At the beginning of the eighth century, Serenus, a Spanish Jew, gave himself out as a Messiah, preached, had some disciples, and, like them, died in misery.
Several false Messiahs arose in the twelfth century. One appeared in France in the reign of Louis the Young; he and all his adherents were hanged, without its ever being known what was the name of the master or of the disciples.
The thirteenth century was fruitful in false Messiahs; there appeared seven or eight in Arabia, Persia, Spain, and Moravia; one of them, calling himself David el Roy, passed for a very great magician; he reduced the Jews, and was at the head of a considerable party; but this Messiah was assassinated.

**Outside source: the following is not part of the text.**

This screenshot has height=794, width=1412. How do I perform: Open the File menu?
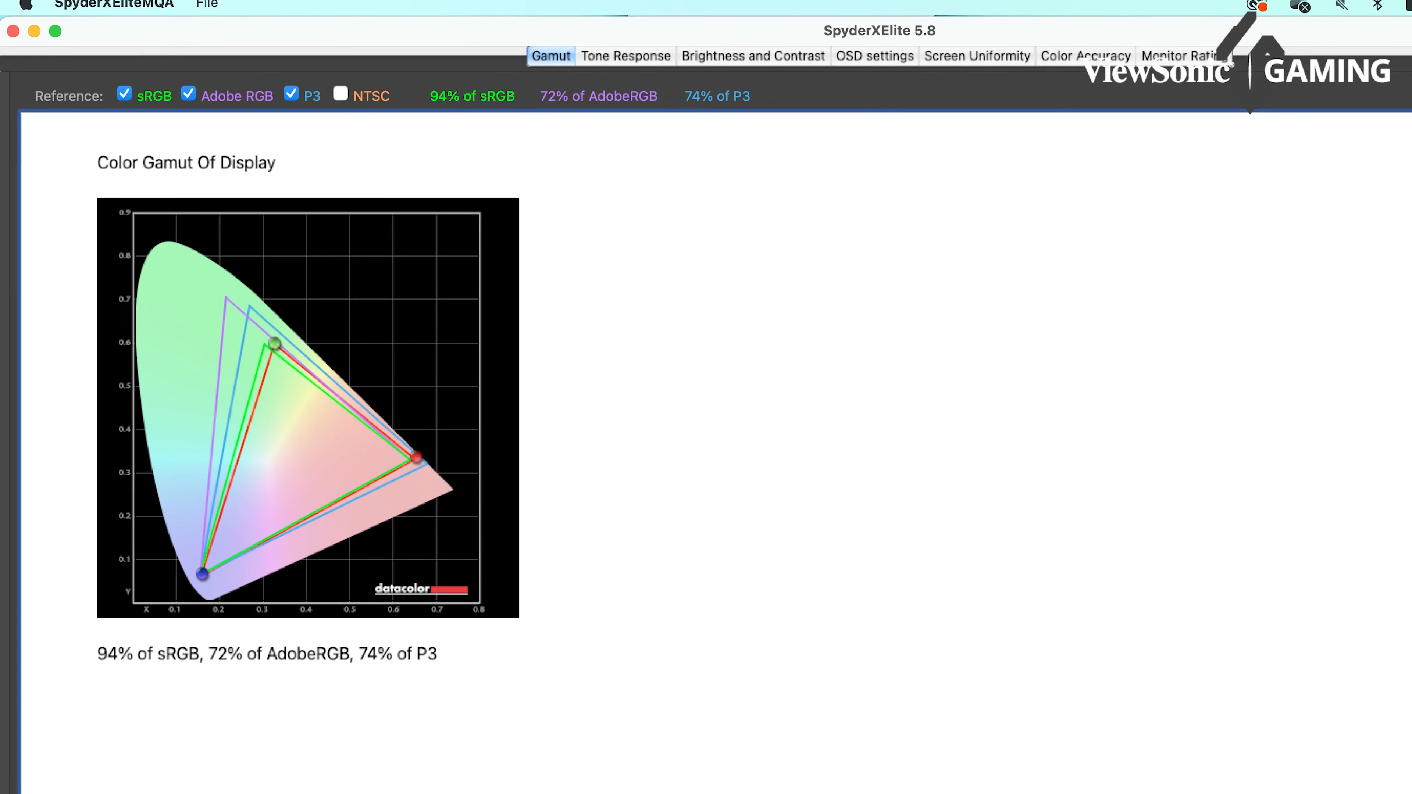coord(207,4)
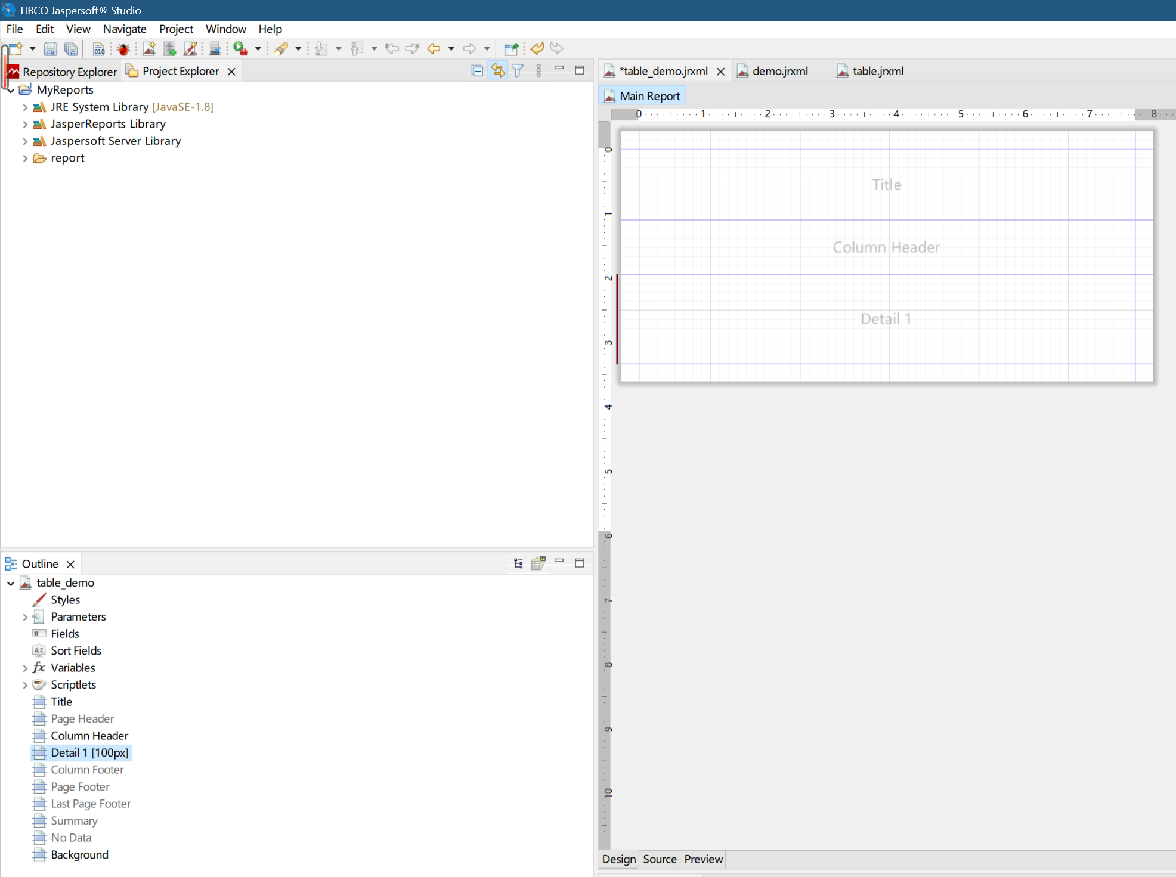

James Zeigler, of Moravia, who lived in the middle of the sixteenth century, announced the approaching manifestation of the Messiah, born, as he declared, fourteen years before; he had seen him, he said, at Strasburg, and he kept by him with great care a sword and a sceptre, to place them in his hands as soon as he should be old enough to teach. In the year 1624, another Zeigler confirmed the prediction of the former.
In the year 1666, Sabatei Sevi, born at Aleppo, called himself the Messiah foretold by the Zeiglers. He began with preaching on the highways and in the fields, the Turks laughing at him, while his disciples admired him. It appears that he did not gain over the mass of the Jewish nation at first; for the chiefs of the synagogue of Smyrna passed sentence of death against him; but he escaped with the fear only, and with banishment.
He contracted three marriages, of which it is asserted he did not consummate one, saying that it was beneath him so to do. He took into partnership one Nathan Levi; the latter personated the prophet Elias, who was to go before the Messiah. They repaired to Jerusalem, and Nathan there announced Sabatei Sevi as the deliverer of nations. The Jewish populace declared for them, but such as had anything to lose anathematized them.
To avoid the storm, Sevi fled to Constantinople, and thence to Smyrna, whither Nathan Levi sent to him four ambassadors, who acknowledged and publicly saluted him as the Messiah. This embassy imposed on the people, and also on some of the doctors, who declared Sabatei Sevi to be the Messiah, and king of the Hebrews. But the synagogue of Smyrna condemned its king to be impaled.
Sabatei put himself under the protection of the cadi of Smyrna, and soon had the whole Jewish people on his side; he had two thrones prepared, one for himself, the other for his favorite wife; he took the title of king of kings, and gave to his brother, Joseph Sevi, that of king of Judah. He promised the Jews the certain conquest of the Ottoman Empire; and even carried his insolence so far as to have the emperor's name struck out of the Jewish liturgy, and his own substituted.
He was thrown into prison at the Dardanelles; and the Jews gave out that his life was spared only because the Turks well knew he was immortal. The governor of the Dardanelles grew rich by the presents which the Jews lavished, in order to visit their king, their imprisoned Messiah, who, though in irons, retained all his dignity, and made them kiss his feet.